To be exact, Fitzgerald, using a baseball analogy, said he could not indict Libby for outing Plame because he could not know for certain Libby deliberately revealed her identity, due to all the sand Libby threw in his eyes – i.e., all the lies he told. Thus, no one was indicted for the crime Fitzgerald had been appointed to investigate.

After 22 months, Pat Fitzgerald came in with a Martha Stewart indictment, though Libby, staring at years in prison for serial lying about something more serious than a stock transaction, may reject the simile.

This indictment is not about the war … People who believe fervently in the war effort, people who oppose it, people who have mixed feelings about it, should not look at this indictment for any resolution of how they feel or any vindication of how they feel. ~Pat Buchanan

These views of the Valerie Plame investigation are striking in how different they are, given that they are written by two men who are essentially in principled agreement on all major questions of public policy and who share, whether or not they regularly embrace the label, a common paleoconservative persuasion. I suppose we can take some pride in the knowledge that our common philosophical convictions need not, indeed should not, result in predictable, uniform attitudes across the board. It is nonetheless a little puzzling how Libby’s indictment and the entire Valerie Plame business can inspire such divergent responses. Both views can’t be right, can they? Well, both are right, but not entirely and not about the same things.

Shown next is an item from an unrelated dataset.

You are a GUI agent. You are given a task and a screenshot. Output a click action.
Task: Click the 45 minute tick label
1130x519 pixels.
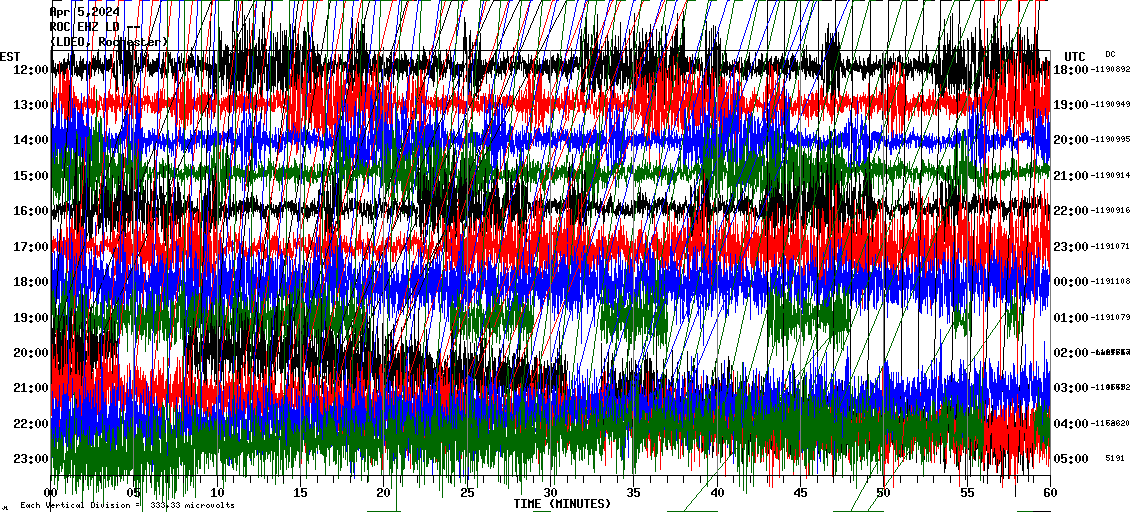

Mr. Roberts has taken his usual take-no-prisoners approach to the misdeeds of the Bush administration, and I find that his assessment makes more sense of what has always really been at stake in this investigation. But he is wrong in thinking that the indictment heralds any change or seriously threatens the administration. In this, Mr. Buchanan’s verdict that the indictment is basically irrelevant, in that it will have no more repercussions, is correct.

It does not make much sense that Libby perjured himself to hide a campaign to discredit Joe Wilson. Few people found this accusation to be incredible–it stood to reason that the administration would smear its political enemies, and administration supporters are glad that the White House engaged in such smears. What is a dirty tricks campaign for people who launch wars because they can and believe that all things are permitted in the cause of “defeating evil”? But concerning the reason for the investigation, it would appear that all of this was sound and fury signifying nothing. So Libby was not hiding the dirty tricks campaign (and the supposed “outing” of Plame was essentially a non-issue)–there was something else that he feared would get out and that had to be protected.

In this sense, however, Libby’s indictment is not a “Martha Stewart” indictment, because whatever Martha Stewart might have done (and did not actually do) in terms of insider trading she was the victim of an abusive state from start to finish. She was hunted down because of who she was, not because of anything she did–trading indiscretions, such as she was supposed to have committed (and did not commit), would not normally merit the sort of attention they received and would probably not have been considered worth a prosecutor’s time.

Poor Martha Stewart. Not only was she prosecuted frivolously to give a prosecutor a big-name conviction, but her name has now been linked forever to our ramshackle legal system as a byword for unchecked prosecutorial misconduct. But surely those who rose to Martha’s defense on the right would sympathise with the target of an indictment, especially when its sole purpose in real terms is to justify retroactively the existence of a special investigation? Well, no, in fact, as Mr. Roberts was a leading defender of Ms. Stewart from the beginning.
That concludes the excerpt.